Manage Hadoop Configurations through PDI

Provides information on Hadoop configurations.

Within PDI, a Hadoop configuration is the collection of Hadoop libraries required to communicate with a specific version of Hadoop and related tools, such as Hive HBase, Sqoop, or Pig.

Hadoop configurations are defined in the plugin.properties file and are designed to be easily configured within PDI by changing the active.hadoop.configuration property. The plugin.properties file resides in the pentaho-big-data-plugin/ folder.

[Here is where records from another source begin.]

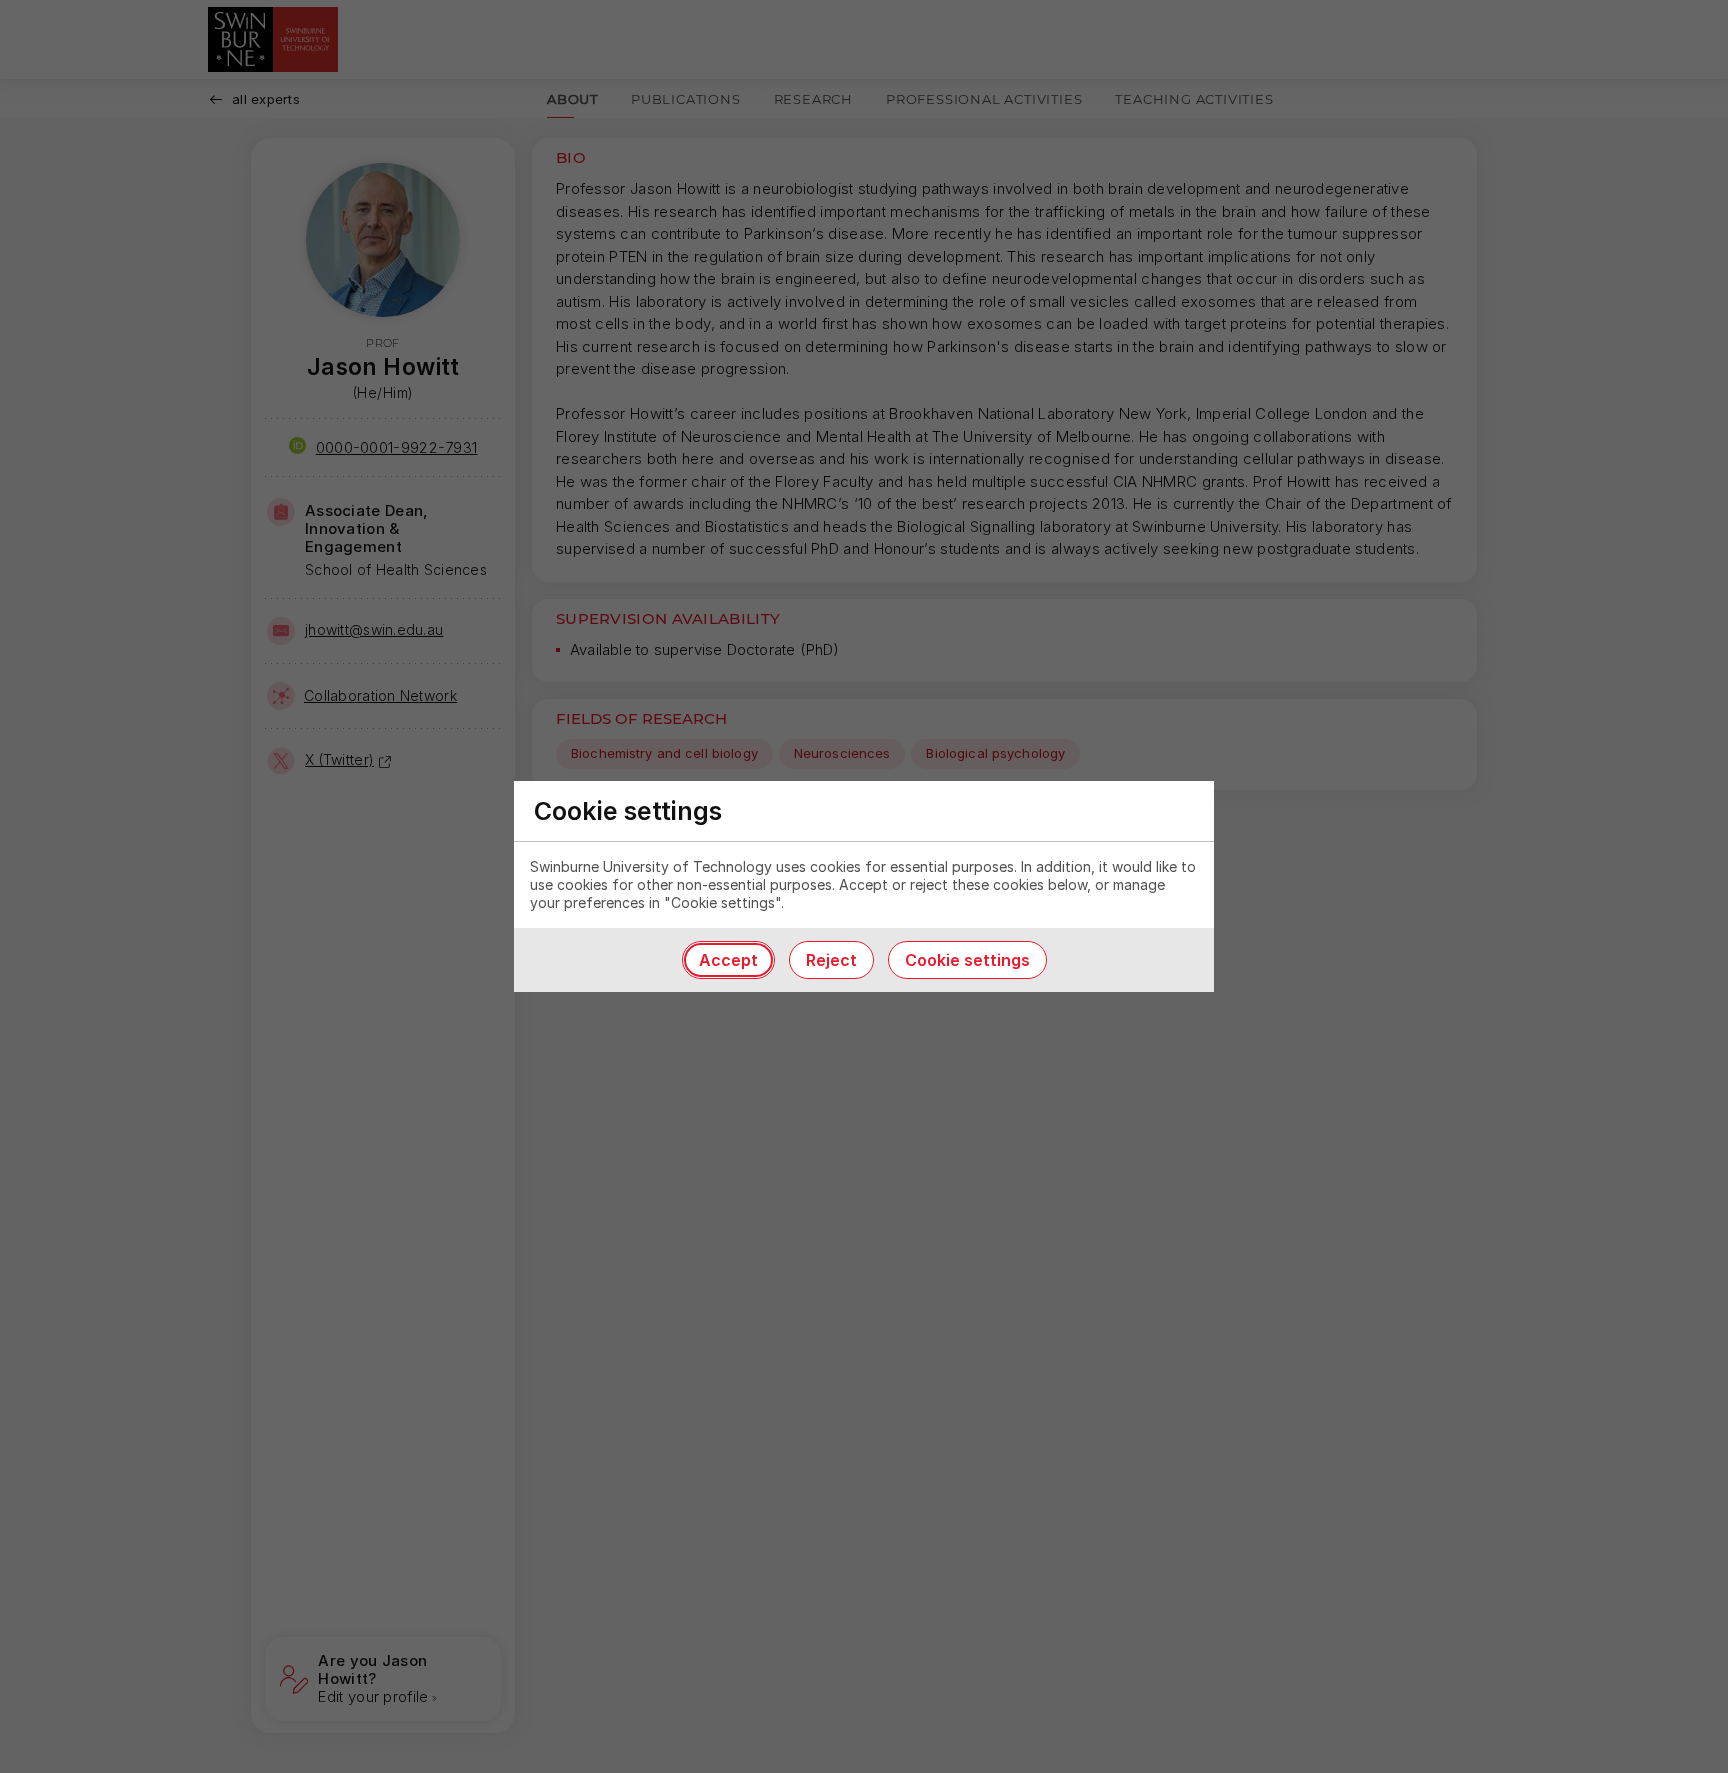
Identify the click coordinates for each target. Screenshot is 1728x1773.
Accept (728, 960)
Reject (831, 960)
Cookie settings (967, 960)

All Hadoop configurations share a basic structure. Elements of the structure are defined in the table following this code block.

configuration/
|-- lib/
|--  |-- client/
|--  |-- pmr/
|--  '-- *.jar
|-- config.properties
|-- core-site.xml
`-- configuration-implementation.jar
Configuration Element Definition
lib/ Libraries specific to the version of Hadoop this configuration was created to communicate with.
client/ Libraries that are only required on a Hadoop client, for instance hadoop-core-* or hadoop-client-*
pmr/ Jar files that contain libraries required for parsing data in input/output formats or otherwise outside of any PDI-based execution.
*.jar All other libraries required for Hadoop configuration that are not client-only or special pmr jar files that need to be available to the entire JVM of Hadoop job tasks.
config.properties Contains metadata and configuration options for this Hadoop configuration. Provides a way to define a configuration name, additional classpath, and native libraries the configuration requires. See the comments in this file for more details.
core-site.xml Configuration file that can be replaced to set a site-specific configuration, for example hdfs-site.xml would be used to configure HDFS.
configuration-implementation.jar File that must be replaced in order to communicate with this configuration.